Because I found that I could only write these varying descriptions of things in small chunks—my prose became rote while trying to revise things multiple times in one sitting—I I began to alternate between programming tasks and writing. On the programming side, I realized that Marbles didn’t have many opportunities to behave like a cat. Eventually, Marbles, D, and the Sinister Spotlight would categorize eleven actions as “cat behavior.” Up until the endgame, most of those actions had unique responses when applied to just about anything. This proved to be extremely high effort. But a cat is what she does.

I thought: there should be a score and unlockable content, which led to a scoring system. That started as a simple tally of unique cat actions (excluding those required for finishing the game), but a tester suggested rewarding experiments with multiple action types. That proved tricky, as I didn’t have a clear idea of how to keep count of multiple types of actions in an efficient way. My first attempt caused noticeable slowdowns during play and occasionally caused memory errors! That was a career first for me.

My second attempt worked better, and that’s the one in the finished game. I think it could be more efficiently-programmed, but it works and tests without errors. If you are a new author reading that code, I want you to know: If I can make a game, messes and all, you can, too!

▶ _Supplied information_:
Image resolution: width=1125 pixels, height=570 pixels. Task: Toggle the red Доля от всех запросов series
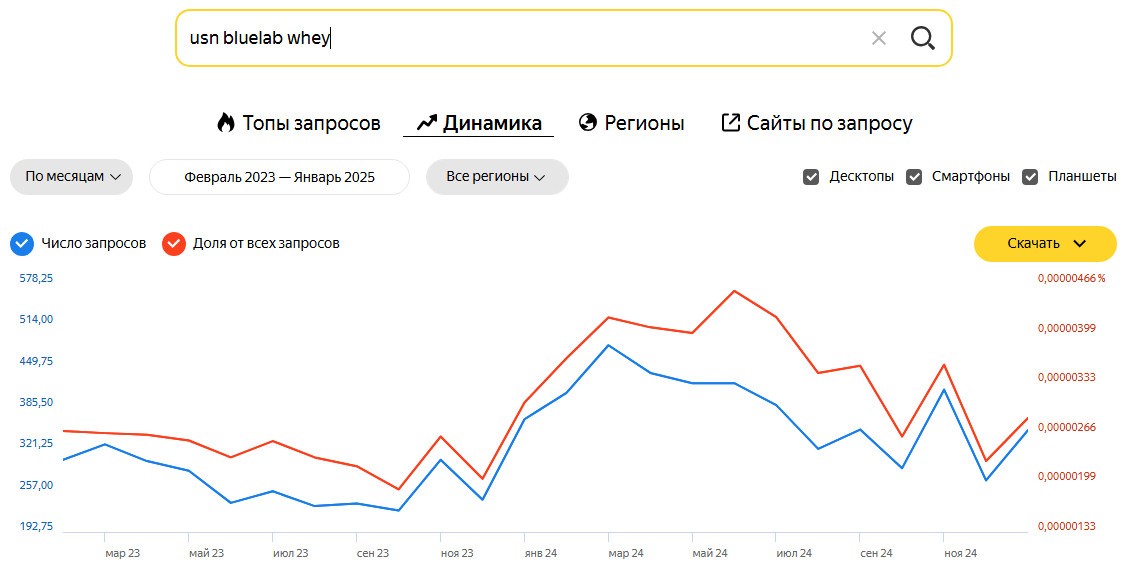174,243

▶ _Problems_:
a) According to the text about making the Marbles game, how many actions were eventually categorized as "cat behavior"?
b) Copy the part of the Marbles game text between "I thought: there" and "first for me.", inclusive.
The data has no connection to the text about making the game.

▶ _Answers for this exercise_:
a) Eleven actions.

b)
I thought: there should be a score and unlockable content, which led to a scoring system. That started as a simple tally of unique cat actions (excluding those required for finishing the game), but a tester suggested rewarding experiments with multiple action types. That proved tricky, as I didn’t have a clear idea of how to keep count of multiple types of actions in an efficient way. My first attempt caused noticeable slowdowns during play and occasionally caused memory errors! That was a career first for me.